▶ **PROVIDED INFORMATION**
----------
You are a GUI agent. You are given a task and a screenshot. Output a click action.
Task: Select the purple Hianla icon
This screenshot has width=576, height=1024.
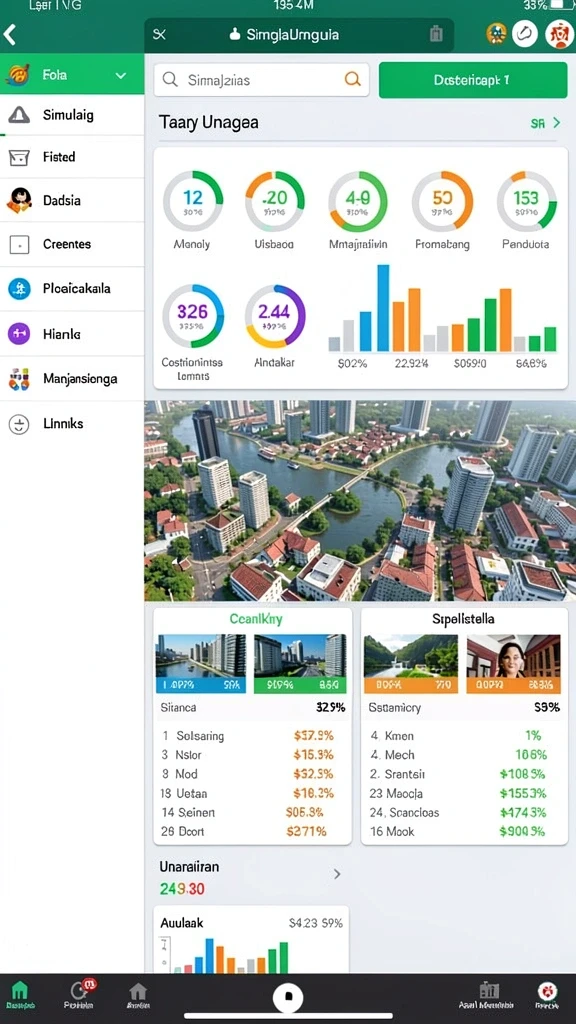coord(19,334)
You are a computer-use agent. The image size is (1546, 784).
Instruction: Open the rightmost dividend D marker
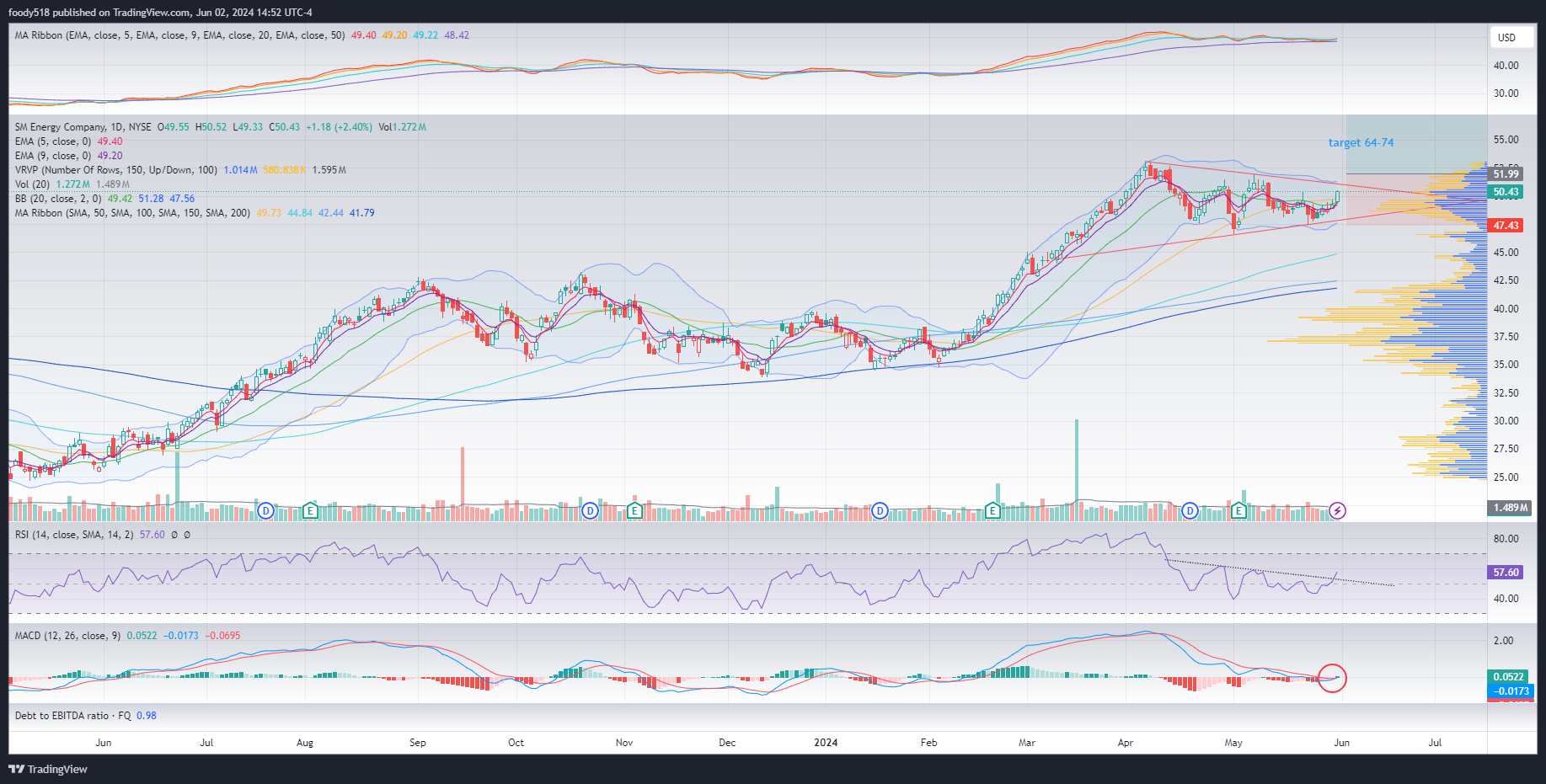pyautogui.click(x=1190, y=510)
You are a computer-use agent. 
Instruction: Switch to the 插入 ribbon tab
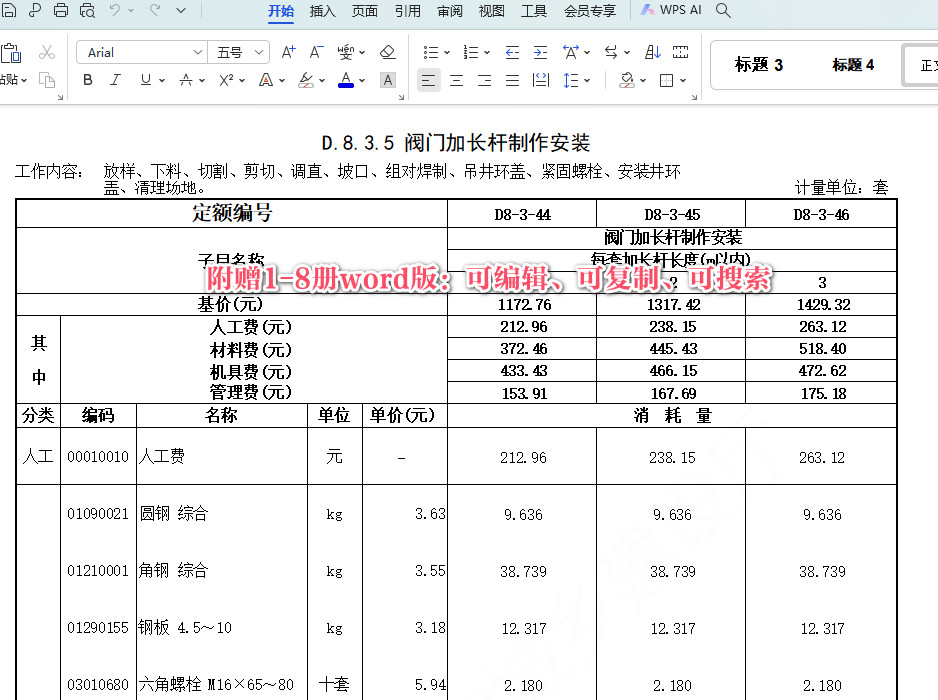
----------
▶ **PROBLEM TO WORK ON**
Rescale the entries above by rewriting each one in full, multiplying every coordinate given as an answer by 1.95 and rounding to the nearest whole number, with halves rounded up, while leaving all other text unchanged. Leave the pictures out of your answer.

▶ **OUTPUT FOR THIS EXERCISE**
You are a GUI agent. You are given a task and a screenshot. Output a click action.
Task: Select the purple Hianla icon
This screenshot has width=576, height=1024.
coord(37,651)
You are a computer-use agent. The image size is (1546, 784).
Instruction: Open the rightmost dividend D marker
pyautogui.click(x=2321, y=995)
You are a computer-use agent. 
Instruction: Switch to the 插入 ribbon tab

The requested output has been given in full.